Women disproportionately affected
There are other issues facing middle managers, too. Because of their ages, these mid-career execs are often working parents who are trying to balance caregiving responsibilities that have bled into the workday. According to a survey of 1200 managers reported in The Times, this has affected women more than men. “Just over half the female managers polled said that their wellbeing had declined, compared with 41 per cent of men. A majority of the managers (57 per cent) believed that the wellbeing of their teams had also declined.”
The same survey showed that 43% of middle managers said that hybrid working had made it harder to manage their teams. Only 17% said it had made the job easier. And over half of respondents said that the ability to build meaningful relationships with members of their team had declined.
The other epidemic
The World Health Organisation (WHO) has identified stress as the epidemic of the century and a contributor to poor mental health, with the workplace as the primary source.

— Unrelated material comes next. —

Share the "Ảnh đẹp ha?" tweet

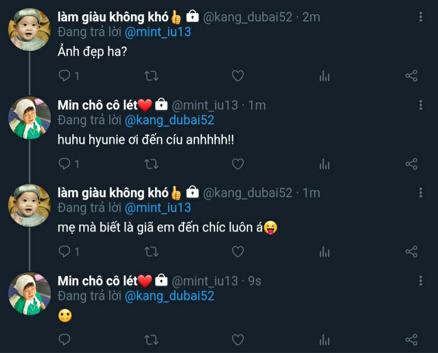coord(412,76)
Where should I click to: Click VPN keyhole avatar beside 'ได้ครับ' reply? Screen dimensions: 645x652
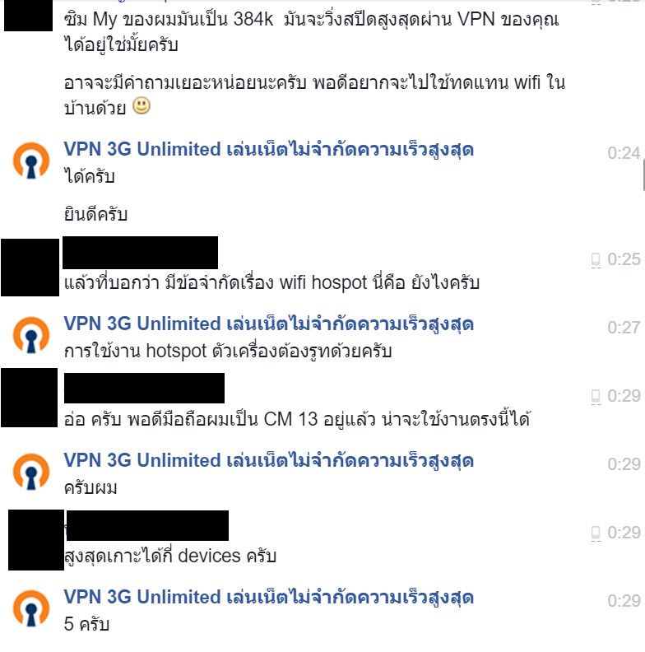(31, 161)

Who takes the brunt of this stress? Middle managers. According to the United Nations, before the COVID-19 pandemic, anxiety, depression, and other mental health conditions accounted for about 13% of the global burden of disease and cost the global economy over $1 trillion per year and are the ‘greatest causes of misery in our world’. WHO estimates that anxiety disorders affect 275 million people worldwide, while depression affects 264 million.
As people have taken stock of their working situation and their wellbeing, many have decided to change jobs, in what has been called the Great Resignation. To mitigate against the worst effects of this, companies must again turn to middle management, according to Forbes magazine: “Middle managers have historically been overlooked and undervalued, yet organisations trust them and hold them responsible for resource allocation, project management and employee performance and behaviour. They’re known to have crucial impact on employee retention, which is particularly important as we enter the third year of a pandemic that has already triggered many resignations, but leaders are often content to look away. Leaders frequently make inspiring statements about company intentions, which the rank-and-file may like, but middle management is the place where those details get worked out, explained and enforced.”
In short, looking after middle management has never been more important. Their role in implementing new working practices, keeping tabs on employee wellbeing, and making workers feel connected and valued in a new hybrid work environment, is as important as it’s ever been. But, as surveys and anecdotal evidence clearly show, they are frazzled. It’s time to look after their wellbeing.
One way to do this is to implement a proven employee wellbeing tool like BuddyBoost. BuddyBoost encourages participants to commit to doing at least 26 minutes of physical activity for 26 days in a month. The data from thousands of participants shows that on average people get a 25% mood boost from the programme. And because participants buddy up into groups, it encourages a degree of connectedness that is sorely missing for many who are working primarily from home. And everyone taking part can post their photos, thoughts and messages of encouragement in the app’s group feed – a form of social media only without people arguing about Brexit or vaccines. This, in turn, helps build morale, and a sense of community within the company.
The brave new hybrid world is filled with opportunity to create a new, sustainable, employee-centred working model that can benefit everyone. But it needs the middle managers to make it work, and as such, they need to be looked after too. The organisations that look after the wellbeing of this crucial stratum of the business hierarchy will be the ones who thrive in the new environment.